Politics & Government

Group asks Justice Department to protect abortion clinics

WASHINGTON — An abortion-rights group said Wednesday that doctors and clinics that perform abortions in six states "are routinely targeted" for legal and physical harassment, including death threats, and called on the Justice Department to do more to protect clinic workers.

In a report, the Center for Reproductive Rights said that women seeking to terminate pregnancies in those states face a dwindling supply of providers as threats and intimidation take their toll.

Nancy Northup, the center's president, said the number of physicians and clinics providing abortions has fallen by 25 percent since the 1990s.

Two of the states, Mississippi and North Dakota, have only one abortion provider. The other studied states were Missouri, with three, Alabama, with seven, Pennsylvania, with about a dozen, and Texas, with about 40.

Even in states with multiple clinics, however, most are clustered in urban areas, leaving women in less populous regions to travel long distances for the service.

The center concluded the study before the killing in May of Dr. George Tiller, who ran a well-known abortion clinic in Wichita, Kan. An abortion opponent has been charged with shooting Tiller inside his church as Tiller was serving as an usher during Sunday services.

"Dr. Tiller's murder focused attention on this problem for a moment, but people don't realize that abortion providers operate under siege, legal and physical, every single day," Northup said.

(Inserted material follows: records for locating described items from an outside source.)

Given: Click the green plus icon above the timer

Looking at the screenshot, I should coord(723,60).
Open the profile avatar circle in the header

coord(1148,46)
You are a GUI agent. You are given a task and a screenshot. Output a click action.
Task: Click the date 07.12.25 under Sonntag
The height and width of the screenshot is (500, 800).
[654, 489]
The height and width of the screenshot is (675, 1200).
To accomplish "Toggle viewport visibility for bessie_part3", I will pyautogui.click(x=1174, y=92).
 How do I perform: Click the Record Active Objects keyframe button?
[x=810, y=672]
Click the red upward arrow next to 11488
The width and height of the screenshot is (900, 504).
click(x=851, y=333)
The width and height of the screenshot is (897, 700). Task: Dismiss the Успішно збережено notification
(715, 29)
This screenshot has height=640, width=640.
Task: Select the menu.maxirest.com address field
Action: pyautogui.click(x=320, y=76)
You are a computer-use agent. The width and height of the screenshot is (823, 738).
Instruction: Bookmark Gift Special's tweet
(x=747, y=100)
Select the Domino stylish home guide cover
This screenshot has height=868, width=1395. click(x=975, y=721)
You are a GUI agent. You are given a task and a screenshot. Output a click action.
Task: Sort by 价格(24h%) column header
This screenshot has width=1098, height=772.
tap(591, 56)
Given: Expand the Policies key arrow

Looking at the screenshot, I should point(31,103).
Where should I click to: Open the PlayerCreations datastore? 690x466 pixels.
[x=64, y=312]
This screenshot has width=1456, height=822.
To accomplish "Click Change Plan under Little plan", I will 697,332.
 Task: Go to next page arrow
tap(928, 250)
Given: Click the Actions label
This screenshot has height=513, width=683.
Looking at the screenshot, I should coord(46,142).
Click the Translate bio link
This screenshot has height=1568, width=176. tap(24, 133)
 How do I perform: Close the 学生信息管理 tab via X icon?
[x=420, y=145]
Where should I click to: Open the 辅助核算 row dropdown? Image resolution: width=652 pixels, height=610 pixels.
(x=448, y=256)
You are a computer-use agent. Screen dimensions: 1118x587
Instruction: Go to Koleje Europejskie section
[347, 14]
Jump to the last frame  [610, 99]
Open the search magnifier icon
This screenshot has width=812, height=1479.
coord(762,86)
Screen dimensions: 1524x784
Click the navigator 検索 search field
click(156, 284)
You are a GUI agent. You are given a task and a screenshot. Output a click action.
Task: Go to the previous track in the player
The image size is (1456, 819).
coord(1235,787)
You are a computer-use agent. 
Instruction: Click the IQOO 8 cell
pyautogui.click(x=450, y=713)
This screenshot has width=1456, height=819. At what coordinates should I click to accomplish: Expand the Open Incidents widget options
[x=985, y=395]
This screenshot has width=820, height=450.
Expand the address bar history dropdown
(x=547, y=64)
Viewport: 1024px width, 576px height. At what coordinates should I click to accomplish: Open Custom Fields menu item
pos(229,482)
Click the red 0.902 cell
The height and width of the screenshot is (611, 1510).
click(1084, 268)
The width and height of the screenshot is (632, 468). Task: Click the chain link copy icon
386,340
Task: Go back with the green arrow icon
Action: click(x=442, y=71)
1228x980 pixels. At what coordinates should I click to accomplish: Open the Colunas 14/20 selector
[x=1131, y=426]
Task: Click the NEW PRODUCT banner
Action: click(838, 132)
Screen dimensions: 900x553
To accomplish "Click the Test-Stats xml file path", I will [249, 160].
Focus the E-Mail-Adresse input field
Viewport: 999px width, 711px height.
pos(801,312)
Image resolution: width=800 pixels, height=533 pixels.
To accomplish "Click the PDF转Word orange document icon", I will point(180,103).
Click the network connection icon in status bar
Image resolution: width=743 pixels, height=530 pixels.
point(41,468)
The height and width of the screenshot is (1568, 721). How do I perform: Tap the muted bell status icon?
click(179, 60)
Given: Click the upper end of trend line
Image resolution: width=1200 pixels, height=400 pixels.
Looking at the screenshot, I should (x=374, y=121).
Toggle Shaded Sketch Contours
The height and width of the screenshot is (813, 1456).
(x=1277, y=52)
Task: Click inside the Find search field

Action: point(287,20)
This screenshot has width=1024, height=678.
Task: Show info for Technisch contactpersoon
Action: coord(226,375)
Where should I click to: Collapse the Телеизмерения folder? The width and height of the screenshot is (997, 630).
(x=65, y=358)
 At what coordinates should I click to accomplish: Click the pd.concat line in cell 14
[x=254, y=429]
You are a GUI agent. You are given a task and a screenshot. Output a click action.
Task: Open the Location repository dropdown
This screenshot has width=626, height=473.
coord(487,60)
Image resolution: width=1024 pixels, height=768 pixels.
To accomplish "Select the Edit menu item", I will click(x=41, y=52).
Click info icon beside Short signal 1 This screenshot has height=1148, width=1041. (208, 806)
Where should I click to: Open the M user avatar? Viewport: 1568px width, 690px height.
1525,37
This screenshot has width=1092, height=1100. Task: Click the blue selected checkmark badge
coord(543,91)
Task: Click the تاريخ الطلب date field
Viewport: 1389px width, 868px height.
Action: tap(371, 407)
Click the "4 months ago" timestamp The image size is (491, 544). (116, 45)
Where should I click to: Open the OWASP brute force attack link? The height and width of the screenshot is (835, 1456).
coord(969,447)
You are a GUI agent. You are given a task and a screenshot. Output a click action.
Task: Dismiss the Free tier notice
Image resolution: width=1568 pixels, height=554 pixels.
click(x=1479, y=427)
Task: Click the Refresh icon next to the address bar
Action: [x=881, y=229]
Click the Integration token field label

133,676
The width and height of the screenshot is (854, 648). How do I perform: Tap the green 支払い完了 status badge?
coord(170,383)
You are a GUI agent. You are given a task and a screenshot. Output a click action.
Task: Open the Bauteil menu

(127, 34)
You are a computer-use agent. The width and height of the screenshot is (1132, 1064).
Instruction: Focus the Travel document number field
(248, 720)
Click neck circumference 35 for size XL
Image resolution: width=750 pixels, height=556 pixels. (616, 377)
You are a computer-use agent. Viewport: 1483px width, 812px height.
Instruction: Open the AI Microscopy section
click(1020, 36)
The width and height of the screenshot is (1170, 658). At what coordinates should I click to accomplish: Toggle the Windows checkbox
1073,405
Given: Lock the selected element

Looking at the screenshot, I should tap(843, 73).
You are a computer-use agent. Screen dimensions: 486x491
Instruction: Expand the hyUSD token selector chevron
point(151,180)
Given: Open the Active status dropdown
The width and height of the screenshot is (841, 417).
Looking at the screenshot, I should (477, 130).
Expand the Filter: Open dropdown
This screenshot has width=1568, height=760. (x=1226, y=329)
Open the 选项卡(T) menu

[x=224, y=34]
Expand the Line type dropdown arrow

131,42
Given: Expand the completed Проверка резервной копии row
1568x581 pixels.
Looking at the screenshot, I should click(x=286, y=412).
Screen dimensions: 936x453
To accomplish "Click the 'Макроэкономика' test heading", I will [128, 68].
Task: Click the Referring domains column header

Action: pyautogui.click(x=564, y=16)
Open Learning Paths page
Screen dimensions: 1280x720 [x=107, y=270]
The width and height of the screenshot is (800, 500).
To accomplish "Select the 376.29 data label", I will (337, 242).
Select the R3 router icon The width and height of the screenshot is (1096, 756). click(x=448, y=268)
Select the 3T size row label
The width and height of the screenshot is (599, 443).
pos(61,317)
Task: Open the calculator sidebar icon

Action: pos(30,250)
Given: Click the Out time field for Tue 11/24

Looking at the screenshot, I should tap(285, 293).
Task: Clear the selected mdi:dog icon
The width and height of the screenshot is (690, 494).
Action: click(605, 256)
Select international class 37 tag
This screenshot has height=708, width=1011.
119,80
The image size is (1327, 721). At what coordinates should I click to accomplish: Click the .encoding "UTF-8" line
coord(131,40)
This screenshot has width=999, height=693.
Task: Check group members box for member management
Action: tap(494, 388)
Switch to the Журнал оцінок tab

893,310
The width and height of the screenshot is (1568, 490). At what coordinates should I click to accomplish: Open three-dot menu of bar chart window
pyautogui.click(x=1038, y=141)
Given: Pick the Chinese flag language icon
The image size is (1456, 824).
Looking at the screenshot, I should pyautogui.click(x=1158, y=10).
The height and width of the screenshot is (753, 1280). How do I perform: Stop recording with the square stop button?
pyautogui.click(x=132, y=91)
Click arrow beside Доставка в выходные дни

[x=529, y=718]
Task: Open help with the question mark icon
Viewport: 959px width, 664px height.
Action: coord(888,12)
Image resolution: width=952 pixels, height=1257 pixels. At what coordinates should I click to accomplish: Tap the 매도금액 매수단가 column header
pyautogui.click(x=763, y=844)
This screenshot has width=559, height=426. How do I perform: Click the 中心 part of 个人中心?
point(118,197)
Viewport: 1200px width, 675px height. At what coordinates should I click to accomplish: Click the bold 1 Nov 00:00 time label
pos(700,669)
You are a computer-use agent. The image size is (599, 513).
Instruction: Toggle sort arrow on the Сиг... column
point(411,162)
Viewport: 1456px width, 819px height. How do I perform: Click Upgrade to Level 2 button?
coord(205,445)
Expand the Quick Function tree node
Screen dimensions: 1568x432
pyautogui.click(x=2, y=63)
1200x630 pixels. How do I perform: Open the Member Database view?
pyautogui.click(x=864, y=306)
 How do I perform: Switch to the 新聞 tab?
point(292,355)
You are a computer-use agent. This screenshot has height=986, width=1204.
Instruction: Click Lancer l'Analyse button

Anti-abortion protests have become regular occurrences outside of abortion clinics. Some physicians wear bulletproof vests, try to shield their home addresses from public records and take other steps to protect their privacy and safety, Northup said.

The report recommended that the Justice Department devote more resources to the problems that abortion clinics face. It also suggested better cooperation between state, local and federal law enforcement.

In addition, the center called on the medical community to take steps to increase the number of abortion providers and to take a public stand against clinic violence and harassment.

Abortion became legal nationwide in 1973 as a result of the U.S. Supreme Court ruling in Roe v. Wade. About a third of all women will have the procedure during their reproductive years, according to the report.

The group said it singled out the six states for study because they were geographically diverse and illustrative of the problems abortion providers face.

All six have some sort of laws restricting abortion, regulations that apply only to abortion providers and recurring problems with clinic protests, intimidation and threats.

Mary Kay Culp, the executive director of Kansans for Life, which opposes abortion, said she hadn't seen the report.

She said, however, that the timing seems linked to the debate over whether federal funds should be used to pay for abortions under the proposed health care reform bills.

"I can't help but think it's nothing more than an attempt to scare the American people away from being informed and concerned about the massive abortion mandates that are in the proposed health care reform bills," Culp said, "and that will remain there unless explicitly excluded."